-- Opening Marker --

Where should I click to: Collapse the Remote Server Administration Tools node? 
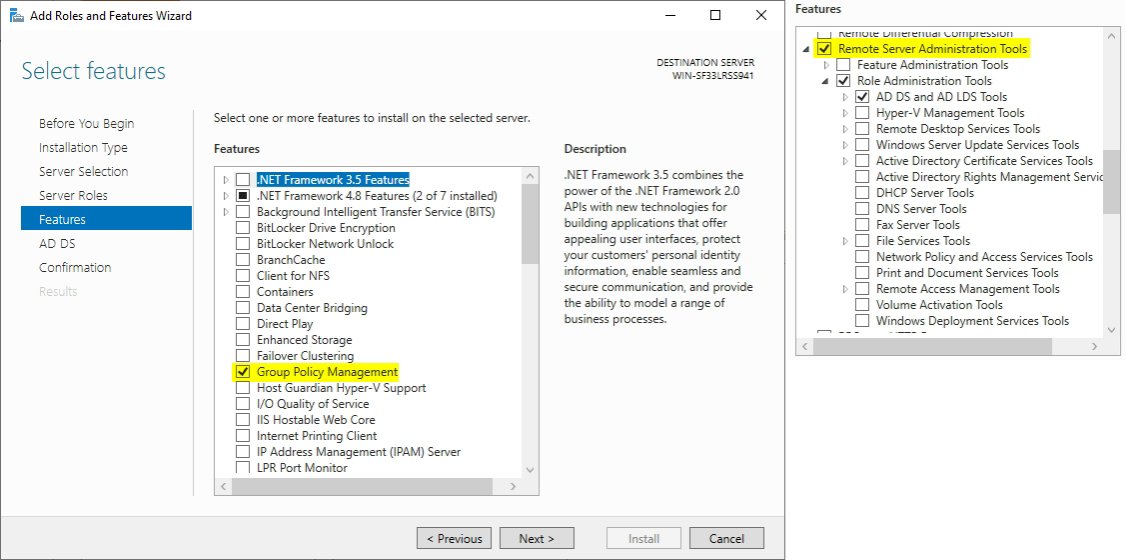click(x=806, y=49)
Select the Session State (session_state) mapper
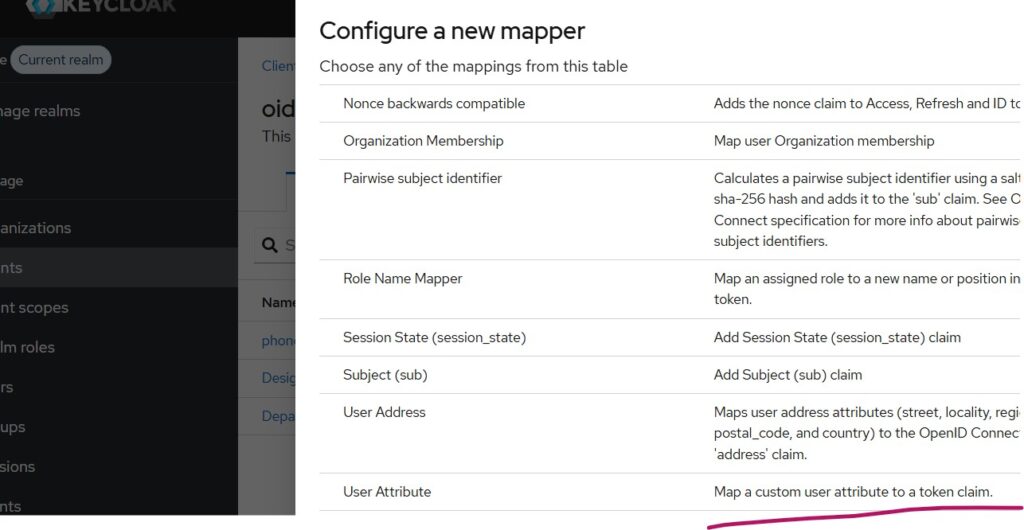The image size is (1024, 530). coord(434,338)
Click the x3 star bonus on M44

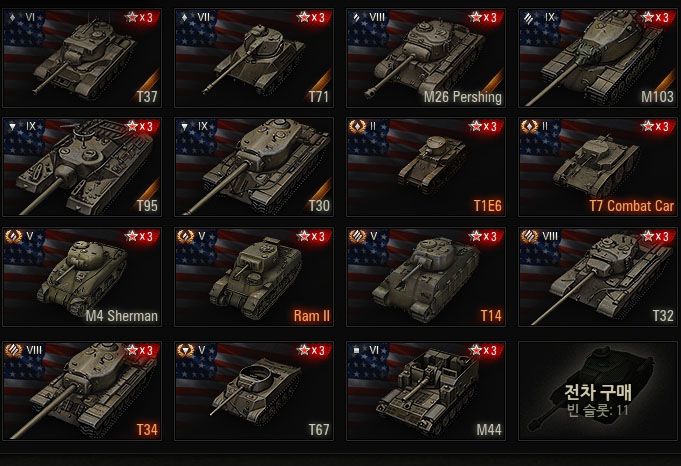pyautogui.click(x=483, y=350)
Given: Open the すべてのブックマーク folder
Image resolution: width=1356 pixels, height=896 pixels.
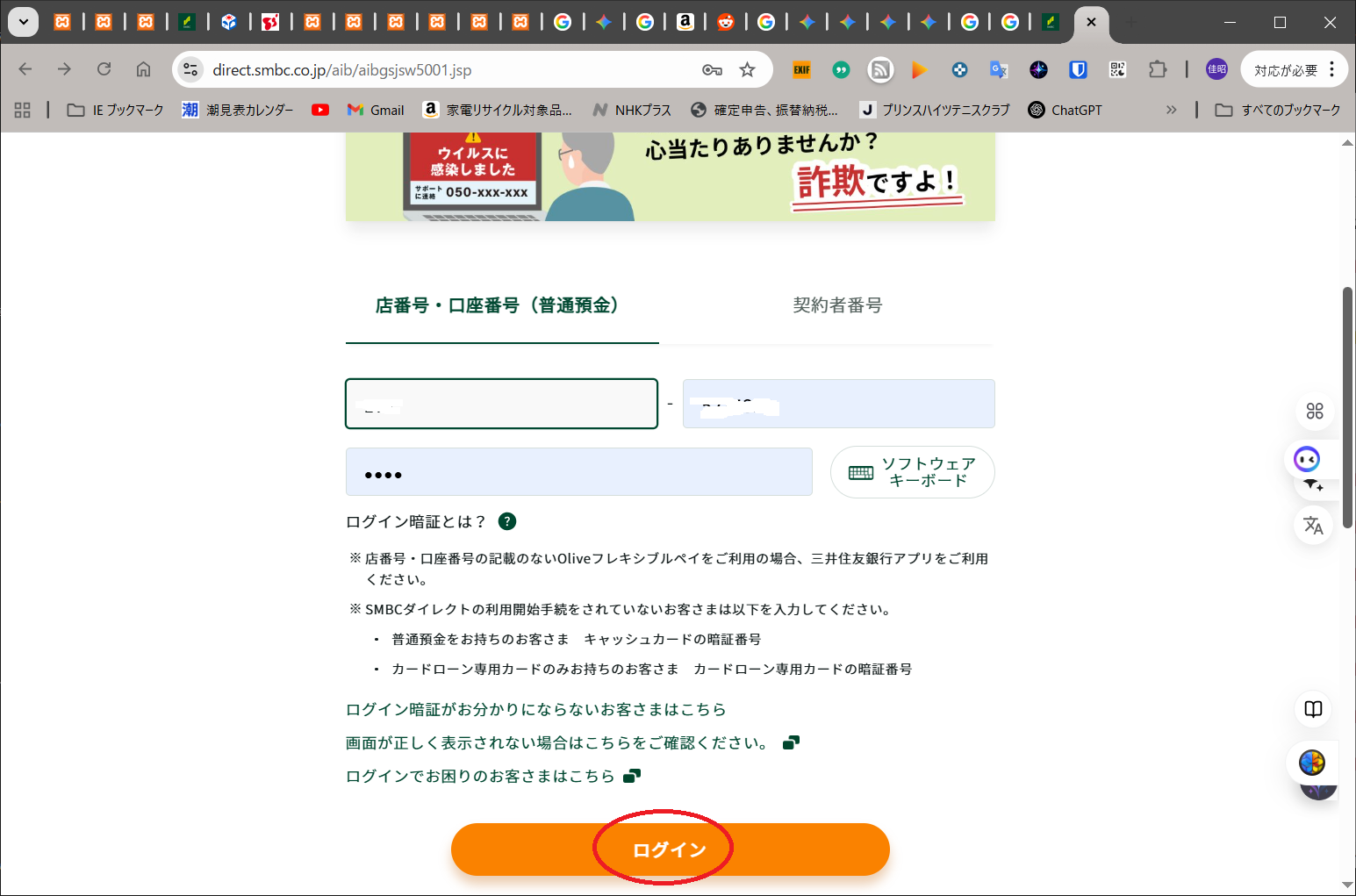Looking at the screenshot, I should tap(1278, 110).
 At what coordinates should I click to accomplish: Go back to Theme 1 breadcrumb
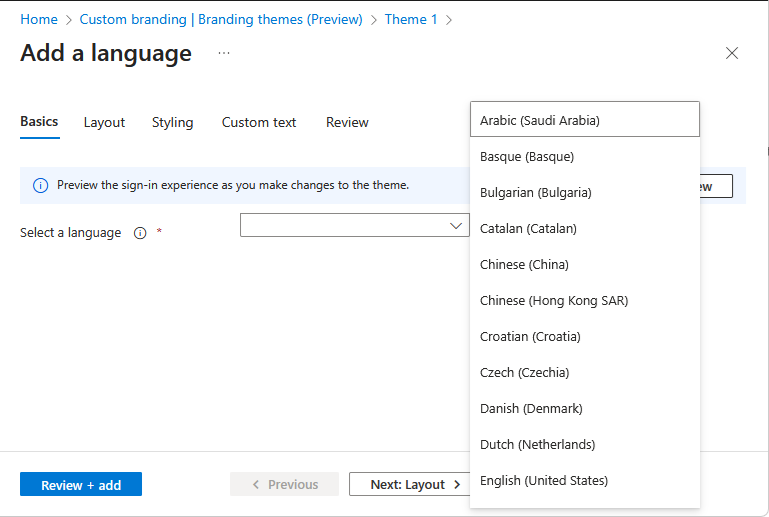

-- Closing Marker --
-- Opening Marker --

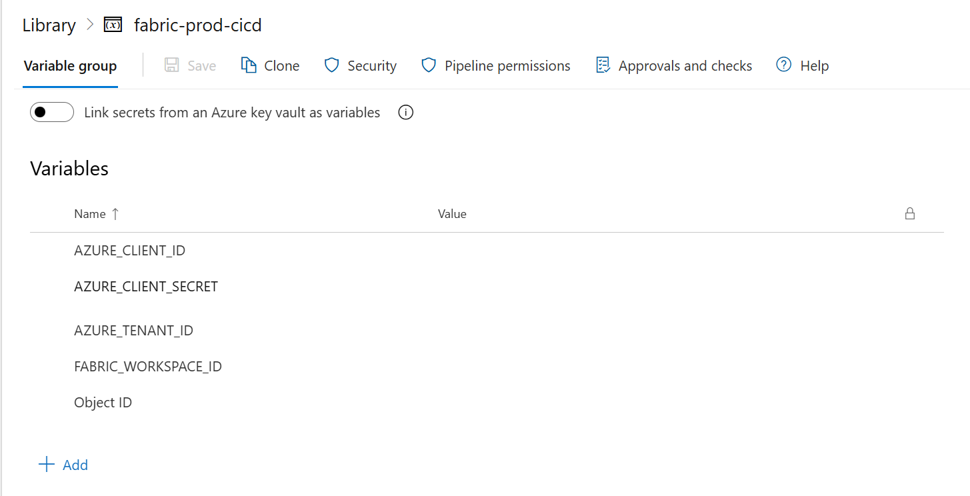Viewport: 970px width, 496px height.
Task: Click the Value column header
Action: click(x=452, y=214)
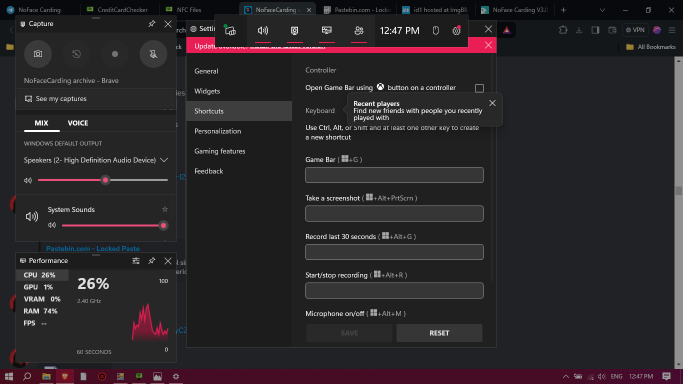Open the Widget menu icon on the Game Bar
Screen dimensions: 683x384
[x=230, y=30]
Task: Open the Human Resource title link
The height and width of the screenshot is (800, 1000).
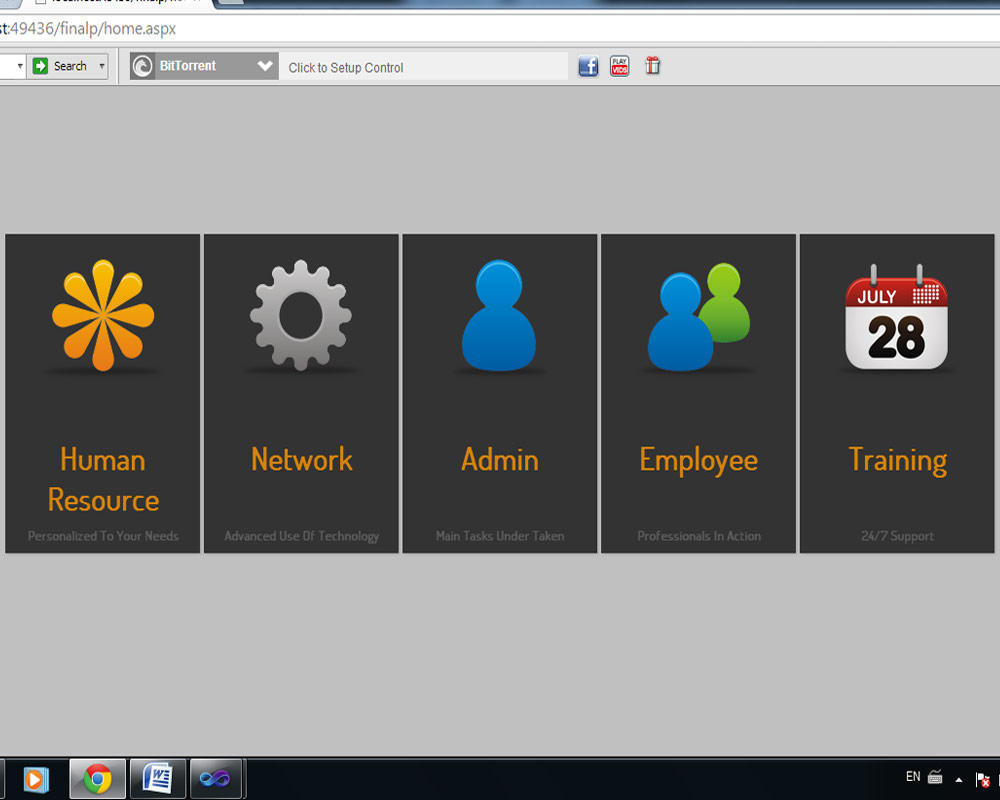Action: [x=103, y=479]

-- Closing Marker --

Of the lines above, copy only those from the one holding "Select the Session" to the one holding "At what coordinates", both included, and exclude every image.

- _Your solution_
Select the Session State (session_state) mapper
The image size is (1024, 530). coord(434,338)
Click the x3 star bonus on M44

pyautogui.click(x=483, y=350)
Given: Open the すべてのブックマーク folder
Image resolution: width=1356 pixels, height=896 pixels.
Looking at the screenshot, I should tap(1278, 110).
 At what coordinates should I click to accomplish: Go back to Theme 1 breadcrumb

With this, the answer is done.